Zanubrutinib in Older Patients With Treatment-Naive CLL/SLL: Alessandra Tedeschi MD
Alessandra Tedeschi, MD, of ASST Grande Ospedale Metropolitano Niguarda, discusses results from a subgroup analysis of the phase 3 SEQUOIA trial (NCT03336333) examining zanubrutinib (Brukinsa) in treatment-naive patients with chronic lymphocytic leukemia (CLL) or small lymphocytic lymphoma (SLL) who were at least 80 years of age. Data presented at the 2026 EHA Congress showed that at a median follow-up of 78.75 months, the subgroup of patients aged 80 and older treated with zanubrutinib (n = 38) achieved an investigator-assessed PFS estimate of 89.3% (95% CI, 74.0%-95.9%) at 36 months and 63.8% (95% CI, 44.6%-77.8%) at 72 months, with an overall response rate of 100% and a CR rate of 18.4%. Tedeschi noted that treatment discontinuations due to adverse effects (AEs) were infrequent during the first 3 years of therapy, and AE rates adjusted for time on therapy were low and comparable to age-matched populations from the broader trial. She concluded that these data support the use of zanubrutinib in patients 80 years and older, underscoring that advanced age alone should not preclude the use of targeted treatment approaches in CLL.

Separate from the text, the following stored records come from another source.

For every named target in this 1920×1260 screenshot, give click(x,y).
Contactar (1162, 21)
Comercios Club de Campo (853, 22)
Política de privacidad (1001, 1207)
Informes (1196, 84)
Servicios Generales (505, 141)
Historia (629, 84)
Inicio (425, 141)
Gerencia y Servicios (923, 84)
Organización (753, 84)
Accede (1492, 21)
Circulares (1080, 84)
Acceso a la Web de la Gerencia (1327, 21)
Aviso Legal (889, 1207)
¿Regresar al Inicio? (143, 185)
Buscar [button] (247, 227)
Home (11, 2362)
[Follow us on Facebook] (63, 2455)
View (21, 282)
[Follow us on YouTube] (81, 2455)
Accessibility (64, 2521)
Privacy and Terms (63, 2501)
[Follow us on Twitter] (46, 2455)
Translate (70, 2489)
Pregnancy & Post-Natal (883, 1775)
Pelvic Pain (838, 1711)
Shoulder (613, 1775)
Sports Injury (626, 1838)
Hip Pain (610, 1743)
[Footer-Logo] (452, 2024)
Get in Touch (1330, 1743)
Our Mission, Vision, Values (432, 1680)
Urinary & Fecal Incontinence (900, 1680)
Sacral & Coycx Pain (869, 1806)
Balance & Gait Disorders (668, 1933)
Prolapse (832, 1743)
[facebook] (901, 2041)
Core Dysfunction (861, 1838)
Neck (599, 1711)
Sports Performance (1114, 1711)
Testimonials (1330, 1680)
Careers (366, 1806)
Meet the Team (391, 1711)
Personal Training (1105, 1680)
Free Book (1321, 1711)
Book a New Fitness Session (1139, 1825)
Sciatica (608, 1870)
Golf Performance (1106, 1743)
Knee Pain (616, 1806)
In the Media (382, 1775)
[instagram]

Development of Biomarkers in RCC: Benjamin Croll, MD
Benjamin Croll, MD, of Fox Chase Cancer Center, discusses the importance of developing effective biomarkers in RCC to predict both prognosis and response to therapy, an objective often described as the field's "holy grail" given the success of genomic markers in guiding therapeutic decisions in other malignancies like prostate cancer. Croll noted that it remains difficult to accurately determine which patients are most likely to benefit from neoadjuvant systemic therapy, as responses vary considerably and there are currently limited tools to distinguish likely responders from nonresponders. This lack of predictive capability poses a clinical challenge, as patients unlikely to benefit may face unnecessary toxicity and surgical delays, and those likely to respond could gain substantial benefit if accurately identified. He concluded that future advances in genomic profiling and biomarker development could allow for a more personalized approach to treatment selection, helping distinguish candidates for systemic therapy from those who should proceed directly to surgery; it could also provide valuable prognostic information.